▸ **Exercise**
Render the listing, from its first line through the line containing "Action: [x=876, y=21]", as a Markdown table with the columns No. and Text. Give each line its number, and omit any blank lines.

▸ **Extracted material**
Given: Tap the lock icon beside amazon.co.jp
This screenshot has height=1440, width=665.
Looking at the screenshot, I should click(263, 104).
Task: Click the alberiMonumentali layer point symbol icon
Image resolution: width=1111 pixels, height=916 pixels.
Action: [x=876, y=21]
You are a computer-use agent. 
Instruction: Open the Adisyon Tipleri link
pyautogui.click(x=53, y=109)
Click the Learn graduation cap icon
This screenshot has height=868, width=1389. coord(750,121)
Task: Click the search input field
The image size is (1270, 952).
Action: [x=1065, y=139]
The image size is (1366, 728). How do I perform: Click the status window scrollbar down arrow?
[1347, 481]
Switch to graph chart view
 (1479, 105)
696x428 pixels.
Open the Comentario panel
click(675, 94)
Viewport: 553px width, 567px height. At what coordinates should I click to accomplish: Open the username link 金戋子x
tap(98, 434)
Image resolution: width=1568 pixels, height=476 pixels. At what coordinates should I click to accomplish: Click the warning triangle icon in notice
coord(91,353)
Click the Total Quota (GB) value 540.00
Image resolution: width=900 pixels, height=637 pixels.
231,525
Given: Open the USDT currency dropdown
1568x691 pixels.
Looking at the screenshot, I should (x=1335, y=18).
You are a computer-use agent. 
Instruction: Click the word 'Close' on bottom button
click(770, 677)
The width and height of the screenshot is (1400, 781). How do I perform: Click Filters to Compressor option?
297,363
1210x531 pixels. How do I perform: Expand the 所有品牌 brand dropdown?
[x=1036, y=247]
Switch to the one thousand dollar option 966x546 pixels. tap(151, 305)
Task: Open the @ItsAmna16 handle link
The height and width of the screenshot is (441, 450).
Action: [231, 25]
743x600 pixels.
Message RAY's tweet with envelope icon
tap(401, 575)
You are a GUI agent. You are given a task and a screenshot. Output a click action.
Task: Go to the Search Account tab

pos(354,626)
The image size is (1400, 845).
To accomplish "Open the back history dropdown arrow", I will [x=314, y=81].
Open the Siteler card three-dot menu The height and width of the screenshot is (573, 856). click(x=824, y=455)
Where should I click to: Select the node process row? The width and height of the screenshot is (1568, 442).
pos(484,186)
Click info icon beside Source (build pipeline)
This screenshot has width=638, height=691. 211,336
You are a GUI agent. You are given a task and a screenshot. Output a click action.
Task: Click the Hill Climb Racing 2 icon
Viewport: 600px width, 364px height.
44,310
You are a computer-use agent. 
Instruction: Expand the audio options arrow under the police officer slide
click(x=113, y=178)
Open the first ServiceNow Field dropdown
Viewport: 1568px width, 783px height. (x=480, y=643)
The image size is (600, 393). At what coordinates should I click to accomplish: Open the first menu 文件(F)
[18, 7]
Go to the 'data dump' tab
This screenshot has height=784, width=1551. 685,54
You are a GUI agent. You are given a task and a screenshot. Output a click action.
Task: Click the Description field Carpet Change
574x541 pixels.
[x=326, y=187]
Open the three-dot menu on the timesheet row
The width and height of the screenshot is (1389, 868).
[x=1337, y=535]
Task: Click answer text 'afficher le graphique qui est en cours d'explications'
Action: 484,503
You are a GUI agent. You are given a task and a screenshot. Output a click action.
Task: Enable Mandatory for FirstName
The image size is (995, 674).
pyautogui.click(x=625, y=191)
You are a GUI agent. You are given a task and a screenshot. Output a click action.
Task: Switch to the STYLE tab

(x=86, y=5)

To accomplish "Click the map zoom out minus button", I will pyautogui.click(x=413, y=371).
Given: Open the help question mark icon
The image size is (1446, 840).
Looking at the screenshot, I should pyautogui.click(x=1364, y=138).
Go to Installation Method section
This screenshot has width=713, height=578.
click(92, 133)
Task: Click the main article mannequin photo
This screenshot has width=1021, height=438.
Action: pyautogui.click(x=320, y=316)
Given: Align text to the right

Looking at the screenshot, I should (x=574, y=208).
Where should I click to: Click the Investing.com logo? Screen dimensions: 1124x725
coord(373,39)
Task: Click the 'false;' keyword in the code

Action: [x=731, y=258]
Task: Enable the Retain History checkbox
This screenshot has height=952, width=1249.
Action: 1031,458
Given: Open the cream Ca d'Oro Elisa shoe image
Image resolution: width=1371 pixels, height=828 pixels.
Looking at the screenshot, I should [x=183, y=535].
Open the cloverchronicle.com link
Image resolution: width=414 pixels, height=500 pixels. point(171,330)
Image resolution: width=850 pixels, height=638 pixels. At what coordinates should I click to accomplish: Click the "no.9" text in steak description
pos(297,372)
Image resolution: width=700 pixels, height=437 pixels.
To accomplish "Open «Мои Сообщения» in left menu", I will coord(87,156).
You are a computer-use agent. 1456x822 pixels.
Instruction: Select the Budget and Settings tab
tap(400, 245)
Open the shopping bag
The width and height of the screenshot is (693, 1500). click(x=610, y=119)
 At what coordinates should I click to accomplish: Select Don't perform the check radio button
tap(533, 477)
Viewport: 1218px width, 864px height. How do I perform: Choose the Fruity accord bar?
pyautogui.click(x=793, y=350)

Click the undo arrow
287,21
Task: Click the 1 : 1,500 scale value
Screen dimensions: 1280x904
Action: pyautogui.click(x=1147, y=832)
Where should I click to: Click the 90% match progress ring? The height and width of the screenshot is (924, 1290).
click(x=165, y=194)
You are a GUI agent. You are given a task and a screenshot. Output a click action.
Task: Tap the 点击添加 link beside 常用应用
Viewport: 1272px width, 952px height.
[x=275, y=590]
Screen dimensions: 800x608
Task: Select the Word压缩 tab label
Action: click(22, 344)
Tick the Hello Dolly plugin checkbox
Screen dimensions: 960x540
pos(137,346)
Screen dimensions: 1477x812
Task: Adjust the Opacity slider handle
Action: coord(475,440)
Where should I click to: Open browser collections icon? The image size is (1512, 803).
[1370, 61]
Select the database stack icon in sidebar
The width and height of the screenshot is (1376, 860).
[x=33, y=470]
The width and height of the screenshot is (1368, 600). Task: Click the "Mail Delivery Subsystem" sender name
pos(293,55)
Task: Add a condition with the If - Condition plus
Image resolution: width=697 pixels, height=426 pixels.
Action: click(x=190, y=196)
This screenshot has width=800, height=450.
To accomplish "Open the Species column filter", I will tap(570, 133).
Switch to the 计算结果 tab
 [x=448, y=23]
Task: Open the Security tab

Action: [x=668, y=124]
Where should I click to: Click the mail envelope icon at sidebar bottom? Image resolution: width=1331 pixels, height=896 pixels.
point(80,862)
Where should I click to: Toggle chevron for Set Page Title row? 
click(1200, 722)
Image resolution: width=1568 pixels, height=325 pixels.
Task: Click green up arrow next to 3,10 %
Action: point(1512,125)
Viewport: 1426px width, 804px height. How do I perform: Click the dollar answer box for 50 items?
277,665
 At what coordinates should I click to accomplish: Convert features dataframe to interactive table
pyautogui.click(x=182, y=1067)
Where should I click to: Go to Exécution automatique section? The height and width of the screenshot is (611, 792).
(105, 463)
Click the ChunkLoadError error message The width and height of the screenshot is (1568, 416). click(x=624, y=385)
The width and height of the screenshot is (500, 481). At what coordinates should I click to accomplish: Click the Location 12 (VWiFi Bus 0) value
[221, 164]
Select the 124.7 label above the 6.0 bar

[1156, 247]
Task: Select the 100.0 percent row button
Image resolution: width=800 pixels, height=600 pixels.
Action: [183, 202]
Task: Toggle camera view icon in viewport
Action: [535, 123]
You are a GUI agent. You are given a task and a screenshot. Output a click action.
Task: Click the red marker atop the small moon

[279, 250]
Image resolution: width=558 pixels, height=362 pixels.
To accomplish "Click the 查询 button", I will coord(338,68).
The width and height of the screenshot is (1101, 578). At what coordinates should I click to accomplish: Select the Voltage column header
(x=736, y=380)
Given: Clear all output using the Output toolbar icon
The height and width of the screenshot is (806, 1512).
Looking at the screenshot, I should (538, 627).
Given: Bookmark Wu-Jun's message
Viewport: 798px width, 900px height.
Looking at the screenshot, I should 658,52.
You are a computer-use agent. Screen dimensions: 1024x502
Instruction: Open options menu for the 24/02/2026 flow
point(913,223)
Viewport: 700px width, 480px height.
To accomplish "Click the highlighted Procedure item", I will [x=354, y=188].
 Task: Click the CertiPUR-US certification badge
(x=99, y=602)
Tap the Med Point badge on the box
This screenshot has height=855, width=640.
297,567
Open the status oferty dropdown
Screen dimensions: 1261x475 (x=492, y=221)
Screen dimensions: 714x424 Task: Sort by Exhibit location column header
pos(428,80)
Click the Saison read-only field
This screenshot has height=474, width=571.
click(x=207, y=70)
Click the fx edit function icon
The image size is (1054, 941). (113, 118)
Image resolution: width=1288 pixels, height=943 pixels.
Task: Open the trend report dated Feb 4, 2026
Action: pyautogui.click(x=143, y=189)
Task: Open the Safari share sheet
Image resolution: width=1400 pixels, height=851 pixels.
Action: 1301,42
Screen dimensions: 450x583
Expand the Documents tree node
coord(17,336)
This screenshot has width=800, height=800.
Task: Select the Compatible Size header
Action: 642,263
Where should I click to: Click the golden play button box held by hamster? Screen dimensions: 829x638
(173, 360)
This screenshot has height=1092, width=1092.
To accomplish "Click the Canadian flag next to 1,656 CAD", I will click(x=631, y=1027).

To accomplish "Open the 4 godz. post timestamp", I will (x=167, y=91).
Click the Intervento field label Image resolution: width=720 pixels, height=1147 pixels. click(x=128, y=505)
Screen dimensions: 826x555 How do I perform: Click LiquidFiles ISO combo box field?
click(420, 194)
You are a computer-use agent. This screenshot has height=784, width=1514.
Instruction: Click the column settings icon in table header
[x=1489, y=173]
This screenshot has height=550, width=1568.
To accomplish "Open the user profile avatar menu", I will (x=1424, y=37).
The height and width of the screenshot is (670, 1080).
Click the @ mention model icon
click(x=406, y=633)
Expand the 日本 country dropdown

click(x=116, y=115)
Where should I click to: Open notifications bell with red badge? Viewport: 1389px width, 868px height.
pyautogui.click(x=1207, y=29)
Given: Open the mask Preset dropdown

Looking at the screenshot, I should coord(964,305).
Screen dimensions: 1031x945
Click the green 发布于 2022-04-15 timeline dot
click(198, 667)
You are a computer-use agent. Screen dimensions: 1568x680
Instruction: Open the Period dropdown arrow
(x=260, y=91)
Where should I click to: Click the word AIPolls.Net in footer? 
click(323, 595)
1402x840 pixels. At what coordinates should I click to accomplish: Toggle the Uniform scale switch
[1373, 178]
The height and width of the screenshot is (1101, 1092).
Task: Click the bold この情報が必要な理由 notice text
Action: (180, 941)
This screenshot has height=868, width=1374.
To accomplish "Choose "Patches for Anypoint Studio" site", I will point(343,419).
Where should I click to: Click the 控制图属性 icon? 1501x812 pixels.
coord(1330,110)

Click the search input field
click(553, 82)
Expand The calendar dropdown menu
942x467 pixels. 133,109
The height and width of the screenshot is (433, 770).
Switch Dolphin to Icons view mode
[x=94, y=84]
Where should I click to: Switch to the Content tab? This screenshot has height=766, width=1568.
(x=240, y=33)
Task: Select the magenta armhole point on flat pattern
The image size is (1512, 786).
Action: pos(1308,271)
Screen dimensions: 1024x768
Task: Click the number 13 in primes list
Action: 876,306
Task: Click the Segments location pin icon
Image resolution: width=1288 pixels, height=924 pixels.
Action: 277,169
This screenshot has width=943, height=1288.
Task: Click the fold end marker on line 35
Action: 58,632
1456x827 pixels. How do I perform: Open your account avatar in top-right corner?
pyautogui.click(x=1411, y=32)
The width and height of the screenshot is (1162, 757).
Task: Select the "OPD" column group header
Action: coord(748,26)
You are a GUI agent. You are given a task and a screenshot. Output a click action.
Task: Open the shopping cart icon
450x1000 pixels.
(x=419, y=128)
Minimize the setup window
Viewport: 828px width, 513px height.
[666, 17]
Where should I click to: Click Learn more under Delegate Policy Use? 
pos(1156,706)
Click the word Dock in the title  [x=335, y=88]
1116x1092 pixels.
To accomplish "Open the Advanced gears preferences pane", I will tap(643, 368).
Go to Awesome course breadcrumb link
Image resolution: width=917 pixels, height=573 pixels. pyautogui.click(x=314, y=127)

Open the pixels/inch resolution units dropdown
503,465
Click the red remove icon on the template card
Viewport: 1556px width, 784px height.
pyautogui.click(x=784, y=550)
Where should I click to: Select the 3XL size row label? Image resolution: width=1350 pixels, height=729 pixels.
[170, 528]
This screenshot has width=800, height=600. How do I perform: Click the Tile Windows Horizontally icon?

▸ **Response for this exercise**
| No. | Text |
|---|---|
| 1 | Given: Tap the lock icon beside amazon.co.jp |
| 2 | This screenshot has height=1440, width=665. |
| 3 | Looking at the screenshot, I should click(263, 104). |
| 4 | Task: Click the alberiMonumentali layer point symbol icon |
| 5 | Image resolution: width=1111 pixels, height=916 pixels. |
| 6 | Action: [x=876, y=21] |